Data for analysis.
[Start of section]

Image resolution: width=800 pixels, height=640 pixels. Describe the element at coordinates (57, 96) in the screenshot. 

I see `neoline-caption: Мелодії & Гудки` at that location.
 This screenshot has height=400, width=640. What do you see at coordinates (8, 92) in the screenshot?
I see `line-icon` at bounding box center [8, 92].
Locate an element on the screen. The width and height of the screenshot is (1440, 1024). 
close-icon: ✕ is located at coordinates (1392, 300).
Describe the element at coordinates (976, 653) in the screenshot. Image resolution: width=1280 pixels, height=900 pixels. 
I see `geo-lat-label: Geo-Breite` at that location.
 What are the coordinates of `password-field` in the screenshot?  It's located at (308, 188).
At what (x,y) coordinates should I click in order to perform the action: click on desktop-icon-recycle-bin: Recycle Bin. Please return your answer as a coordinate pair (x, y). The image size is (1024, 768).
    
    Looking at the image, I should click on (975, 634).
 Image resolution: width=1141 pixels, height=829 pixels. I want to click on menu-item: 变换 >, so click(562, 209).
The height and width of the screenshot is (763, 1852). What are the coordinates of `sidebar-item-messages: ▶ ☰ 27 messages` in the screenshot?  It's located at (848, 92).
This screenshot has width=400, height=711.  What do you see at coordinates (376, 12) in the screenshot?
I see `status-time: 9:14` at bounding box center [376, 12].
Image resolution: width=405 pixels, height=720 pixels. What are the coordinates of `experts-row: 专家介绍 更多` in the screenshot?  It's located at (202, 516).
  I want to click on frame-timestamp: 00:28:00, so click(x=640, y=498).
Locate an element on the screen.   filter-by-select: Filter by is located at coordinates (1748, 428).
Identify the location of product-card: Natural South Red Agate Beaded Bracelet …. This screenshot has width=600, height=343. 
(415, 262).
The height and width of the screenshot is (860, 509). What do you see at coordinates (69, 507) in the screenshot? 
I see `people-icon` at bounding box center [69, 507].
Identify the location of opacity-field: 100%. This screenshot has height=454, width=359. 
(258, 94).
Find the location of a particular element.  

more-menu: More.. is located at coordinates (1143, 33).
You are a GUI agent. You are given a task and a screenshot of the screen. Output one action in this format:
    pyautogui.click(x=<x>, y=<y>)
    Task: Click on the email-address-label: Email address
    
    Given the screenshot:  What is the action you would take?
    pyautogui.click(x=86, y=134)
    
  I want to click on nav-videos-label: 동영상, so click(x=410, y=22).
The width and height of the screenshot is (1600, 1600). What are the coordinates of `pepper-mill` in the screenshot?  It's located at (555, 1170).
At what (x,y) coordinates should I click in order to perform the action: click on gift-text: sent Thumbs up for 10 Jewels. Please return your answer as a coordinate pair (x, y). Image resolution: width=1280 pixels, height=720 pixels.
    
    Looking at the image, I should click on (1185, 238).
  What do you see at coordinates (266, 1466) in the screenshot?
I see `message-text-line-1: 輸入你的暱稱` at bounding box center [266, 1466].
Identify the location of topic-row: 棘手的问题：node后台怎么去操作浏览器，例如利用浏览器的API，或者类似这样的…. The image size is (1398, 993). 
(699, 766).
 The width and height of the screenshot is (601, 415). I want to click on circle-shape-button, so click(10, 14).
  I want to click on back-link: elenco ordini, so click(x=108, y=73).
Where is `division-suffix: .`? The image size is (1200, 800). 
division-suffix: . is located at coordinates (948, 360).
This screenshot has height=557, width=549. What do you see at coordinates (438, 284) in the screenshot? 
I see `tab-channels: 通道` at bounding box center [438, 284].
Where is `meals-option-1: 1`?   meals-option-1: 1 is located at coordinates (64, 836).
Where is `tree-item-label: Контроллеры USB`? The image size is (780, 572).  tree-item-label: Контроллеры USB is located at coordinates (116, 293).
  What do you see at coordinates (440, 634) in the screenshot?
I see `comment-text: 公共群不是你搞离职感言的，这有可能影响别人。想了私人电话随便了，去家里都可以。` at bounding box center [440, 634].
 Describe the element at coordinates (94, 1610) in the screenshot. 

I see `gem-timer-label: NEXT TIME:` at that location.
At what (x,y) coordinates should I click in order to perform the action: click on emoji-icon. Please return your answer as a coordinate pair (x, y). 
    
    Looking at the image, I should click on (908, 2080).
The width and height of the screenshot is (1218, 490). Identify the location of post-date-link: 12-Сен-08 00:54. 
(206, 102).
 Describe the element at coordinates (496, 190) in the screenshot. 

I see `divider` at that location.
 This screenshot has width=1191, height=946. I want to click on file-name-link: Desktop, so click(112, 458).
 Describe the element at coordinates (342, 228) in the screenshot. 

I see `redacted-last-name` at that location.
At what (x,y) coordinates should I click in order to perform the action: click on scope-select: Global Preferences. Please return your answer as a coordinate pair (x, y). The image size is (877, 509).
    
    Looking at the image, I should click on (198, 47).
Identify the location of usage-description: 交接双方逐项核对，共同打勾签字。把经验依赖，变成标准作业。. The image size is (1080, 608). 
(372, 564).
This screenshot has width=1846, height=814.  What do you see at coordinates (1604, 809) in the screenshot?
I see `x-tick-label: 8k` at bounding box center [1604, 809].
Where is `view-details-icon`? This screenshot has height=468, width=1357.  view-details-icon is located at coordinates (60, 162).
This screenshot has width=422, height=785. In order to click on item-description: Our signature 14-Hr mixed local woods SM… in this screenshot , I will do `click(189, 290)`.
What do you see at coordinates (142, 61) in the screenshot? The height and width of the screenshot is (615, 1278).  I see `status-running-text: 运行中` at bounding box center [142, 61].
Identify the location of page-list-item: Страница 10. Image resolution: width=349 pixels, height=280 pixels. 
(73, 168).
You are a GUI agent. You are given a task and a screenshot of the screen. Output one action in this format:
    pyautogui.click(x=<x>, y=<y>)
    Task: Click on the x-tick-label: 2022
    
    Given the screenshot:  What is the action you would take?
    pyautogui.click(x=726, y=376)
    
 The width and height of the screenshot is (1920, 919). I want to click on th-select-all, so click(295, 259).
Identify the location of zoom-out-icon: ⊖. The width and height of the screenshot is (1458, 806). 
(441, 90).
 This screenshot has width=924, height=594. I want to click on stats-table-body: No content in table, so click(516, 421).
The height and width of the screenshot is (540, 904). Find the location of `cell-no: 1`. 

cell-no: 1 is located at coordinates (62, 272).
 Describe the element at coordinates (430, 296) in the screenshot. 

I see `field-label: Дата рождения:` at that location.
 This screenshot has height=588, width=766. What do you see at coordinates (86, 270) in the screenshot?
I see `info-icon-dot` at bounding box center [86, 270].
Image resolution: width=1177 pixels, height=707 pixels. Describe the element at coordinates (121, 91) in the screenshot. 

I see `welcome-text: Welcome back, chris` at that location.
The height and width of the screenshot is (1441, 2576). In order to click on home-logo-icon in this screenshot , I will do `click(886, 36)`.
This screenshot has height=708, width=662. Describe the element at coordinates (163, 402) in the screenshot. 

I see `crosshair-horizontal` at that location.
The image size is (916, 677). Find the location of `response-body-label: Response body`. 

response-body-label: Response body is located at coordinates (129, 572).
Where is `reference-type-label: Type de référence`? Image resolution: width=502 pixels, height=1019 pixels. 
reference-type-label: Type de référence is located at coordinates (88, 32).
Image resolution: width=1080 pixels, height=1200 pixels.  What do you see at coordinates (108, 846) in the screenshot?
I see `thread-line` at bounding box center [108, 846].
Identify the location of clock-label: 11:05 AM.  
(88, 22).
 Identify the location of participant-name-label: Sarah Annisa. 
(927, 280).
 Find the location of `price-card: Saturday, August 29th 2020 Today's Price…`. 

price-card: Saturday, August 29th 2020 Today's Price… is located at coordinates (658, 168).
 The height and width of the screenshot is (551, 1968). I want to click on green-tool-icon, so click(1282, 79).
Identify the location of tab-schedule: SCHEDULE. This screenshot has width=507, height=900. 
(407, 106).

[End of section]

What the task asks. Could you recast all the lines above as a Markdown table with the columns No. and Line, numbering each row and leaving out the blank lines?

Expected answer.
| No. | Line |
|---|---|
| 1 | Image resolution: width=800 pixels, height=640 pixels. Describe the element at coordinates (57, 96) in the screenshot.  |
| 2 | I see `neoline-caption: Мелодії & Гудки` at that location. |
| 3 |  This screenshot has height=400, width=640. What do you see at coordinates (8, 92) in the screenshot? |
| 4 | I see `line-icon` at bounding box center [8, 92]. |
| 5 | Locate an element on the screen. The width and height of the screenshot is (1440, 1024).  |
| 6 | close-icon: ✕ is located at coordinates (1392, 300). |
| 7 | Describe the element at coordinates (976, 653) in the screenshot. Image resolution: width=1280 pixels, height=900 pixels.  |
| 8 | I see `geo-lat-label: Geo-Breite` at that location. |
| 9 |  What are the coordinates of `password-field` in the screenshot?  It's located at (308, 188). |
| 10 | At what (x,y) coordinates should I click in order to perform the action: click on desktop-icon-recycle-bin: Recycle Bin. Please return your answer as a coordinate pair (x, y). The image size is (1024, 768). |
| 11 |     Looking at the image, I should click on (975, 634). |
| 12 |  Image resolution: width=1141 pixels, height=829 pixels. I want to click on menu-item: 变换 >, so click(562, 209). |
| 13 | The height and width of the screenshot is (763, 1852). What are the coordinates of `sidebar-item-messages: ▶ ☰ 27 messages` in the screenshot?  It's located at (848, 92). |
| 14 | This screenshot has width=400, height=711.  What do you see at coordinates (376, 12) in the screenshot? |
| 15 | I see `status-time: 9:14` at bounding box center [376, 12]. |
| 16 | Image resolution: width=405 pixels, height=720 pixels. What are the coordinates of `experts-row: 专家介绍 更多` in the screenshot?  It's located at (202, 516). |
| 17 |   I want to click on frame-timestamp: 00:28:00, so click(x=640, y=498). |
| 18 | Locate an element on the screen.   filter-by-select: Filter by is located at coordinates (1748, 428). |
| 19 | Identify the location of product-card: Natural South Red Agate Beaded Bracelet …. This screenshot has width=600, height=343.  |
| 20 | (415, 262). |
| 21 | The height and width of the screenshot is (860, 509). What do you see at coordinates (69, 507) in the screenshot?  |
| 22 | I see `people-icon` at bounding box center [69, 507]. |
| 23 | Identify the location of opacity-field: 100%. This screenshot has height=454, width=359.  |
| 24 | (258, 94). |
| 25 | Find the location of a particular element.   |
| 26 | more-menu: More.. is located at coordinates (1143, 33). |
| 27 | You are a GUI agent. You are given a task and a screenshot of the screen. Output one action in this format: |
| 28 |     pyautogui.click(x=<x>, y=<y>) |
| 29 |     Task: Click on the email-address-label: Email address |
| 30 |     Given the screenshot:  What is the action you would take? |
| 31 |     pyautogui.click(x=86, y=134) |
| 32 |   I want to click on nav-videos-label: 동영상, so click(x=410, y=22). |
| 33 | The width and height of the screenshot is (1600, 1600). What are the coordinates of `pepper-mill` in the screenshot?  It's located at (555, 1170). |
| 34 | At what (x,y) coordinates should I click in order to perform the action: click on gift-text: sent Thumbs up for 10 Jewels. Please return your answer as a coordinate pair (x, y). Image resolution: width=1280 pixels, height=720 pixels. |
| 35 |     Looking at the image, I should click on (1185, 238). |
| 36 |   What do you see at coordinates (266, 1466) in the screenshot? |
| 37 | I see `message-text-line-1: 輸入你的暱稱` at bounding box center [266, 1466]. |
| 38 | Identify the location of topic-row: 棘手的问题：node后台怎么去操作浏览器，例如利用浏览器的API，或者类似这样的…. The image size is (1398, 993).  |
| 39 | (699, 766). |
| 40 |  The width and height of the screenshot is (601, 415). I want to click on circle-shape-button, so click(10, 14). |
| 41 |   I want to click on back-link: elenco ordini, so click(x=108, y=73). |
| 42 | Where is `division-suffix: .`? The image size is (1200, 800).  |
| 43 | division-suffix: . is located at coordinates (948, 360). |
| 44 | This screenshot has height=557, width=549. What do you see at coordinates (438, 284) in the screenshot?  |
| 45 | I see `tab-channels: 通道` at bounding box center [438, 284]. |
| 46 | Where is `meals-option-1: 1`?   meals-option-1: 1 is located at coordinates (64, 836). |
| 47 | Where is `tree-item-label: Контроллеры USB`? The image size is (780, 572).  tree-item-label: Контроллеры USB is located at coordinates (116, 293). |
| 48 |   What do you see at coordinates (440, 634) in the screenshot? |
| 49 | I see `comment-text: 公共群不是你搞离职感言的，这有可能影响别人。想了私人电话随便了，去家里都可以。` at bounding box center [440, 634]. |
| 50 |  Describe the element at coordinates (94, 1610) in the screenshot.  |
| 51 | I see `gem-timer-label: NEXT TIME:` at that location. |
| 52 | At what (x,y) coordinates should I click in order to perform the action: click on emoji-icon. Please return your answer as a coordinate pair (x, y).  |
| 53 |     Looking at the image, I should click on (908, 2080). |
| 54 | The width and height of the screenshot is (1218, 490). Identify the location of post-date-link: 12-Сен-08 00:54.  |
| 55 | (206, 102). |
| 56 |  Describe the element at coordinates (496, 190) in the screenshot.  |
| 57 | I see `divider` at that location. |
| 58 |  This screenshot has width=1191, height=946. I want to click on file-name-link: Desktop, so click(112, 458). |
| 59 |  Describe the element at coordinates (342, 228) in the screenshot.  |
| 60 | I see `redacted-last-name` at that location. |
| 61 | At what (x,y) coordinates should I click in order to perform the action: click on scope-select: Global Preferences. Please return your answer as a coordinate pair (x, y). The image size is (877, 509). |
| 62 |     Looking at the image, I should click on (198, 47). |
| 63 | Identify the location of usage-description: 交接双方逐项核对，共同打勾签字。把经验依赖，变成标准作业。. The image size is (1080, 608).  |
| 64 | (372, 564). |
| 65 | This screenshot has width=1846, height=814.  What do you see at coordinates (1604, 809) in the screenshot? |
| 66 | I see `x-tick-label: 8k` at bounding box center [1604, 809]. |
| 67 | Where is `view-details-icon`? This screenshot has height=468, width=1357.  view-details-icon is located at coordinates (60, 162). |
| 68 | This screenshot has width=422, height=785. In order to click on item-description: Our signature 14-Hr mixed local woods SM… in this screenshot , I will do `click(189, 290)`. |
| 69 | What do you see at coordinates (142, 61) in the screenshot? The height and width of the screenshot is (615, 1278).  I see `status-running-text: 运行中` at bounding box center [142, 61]. |
| 70 | Identify the location of page-list-item: Страница 10. Image resolution: width=349 pixels, height=280 pixels.  |
| 71 | (73, 168). |
| 72 | You are a GUI agent. You are given a task and a screenshot of the screen. Output one action in this format: |
| 73 |     pyautogui.click(x=<x>, y=<y>) |
| 74 |     Task: Click on the x-tick-label: 2022 |
| 75 |     Given the screenshot:  What is the action you would take? |
| 76 |     pyautogui.click(x=726, y=376) |
| 77 |  The width and height of the screenshot is (1920, 919). I want to click on th-select-all, so click(295, 259). |
| 78 | Identify the location of zoom-out-icon: ⊖. The width and height of the screenshot is (1458, 806).  |
| 79 | (441, 90). |
| 80 |  This screenshot has width=924, height=594. I want to click on stats-table-body: No content in table, so click(516, 421). |
| 81 | The height and width of the screenshot is (540, 904). Find the location of `cell-no: 1`.  |
| 82 | cell-no: 1 is located at coordinates (62, 272). |
| 83 |  Describe the element at coordinates (430, 296) in the screenshot.  |
| 84 | I see `field-label: Дата рождения:` at that location. |
| 85 |  This screenshot has height=588, width=766. What do you see at coordinates (86, 270) in the screenshot? |
| 86 | I see `info-icon-dot` at bounding box center [86, 270]. |
| 87 | Image resolution: width=1177 pixels, height=707 pixels. Describe the element at coordinates (121, 91) in the screenshot.  |
| 88 | I see `welcome-text: Welcome back, chris` at that location. |
| 89 | The height and width of the screenshot is (1441, 2576). In order to click on home-logo-icon in this screenshot , I will do `click(886, 36)`. |
| 90 | This screenshot has height=708, width=662. Describe the element at coordinates (163, 402) in the screenshot.  |
| 91 | I see `crosshair-horizontal` at that location. |
| 92 | The image size is (916, 677). Find the location of `response-body-label: Response body`.  |
| 93 | response-body-label: Response body is located at coordinates (129, 572). |
| 94 | Where is `reference-type-label: Type de référence`? Image resolution: width=502 pixels, height=1019 pixels.  |
| 95 | reference-type-label: Type de référence is located at coordinates (88, 32). |
| 96 | Image resolution: width=1080 pixels, height=1200 pixels.  What do you see at coordinates (108, 846) in the screenshot? |
| 97 | I see `thread-line` at bounding box center [108, 846]. |
| 98 | Identify the location of clock-label: 11:05 AM.   |
| 99 | (88, 22). |
| 100 |  Identify the location of participant-name-label: Sarah Annisa.  |
| 101 | (927, 280). |
| 102 |  Find the location of `price-card: Saturday, August 29th 2020 Today's Price…`.  |
| 103 | price-card: Saturday, August 29th 2020 Today's Price… is located at coordinates (658, 168). |
| 104 |  The height and width of the screenshot is (551, 1968). I want to click on green-tool-icon, so click(1282, 79). |
| 105 | Identify the location of tab-schedule: SCHEDULE. This screenshot has width=507, height=900.  |
| 106 | (407, 106). |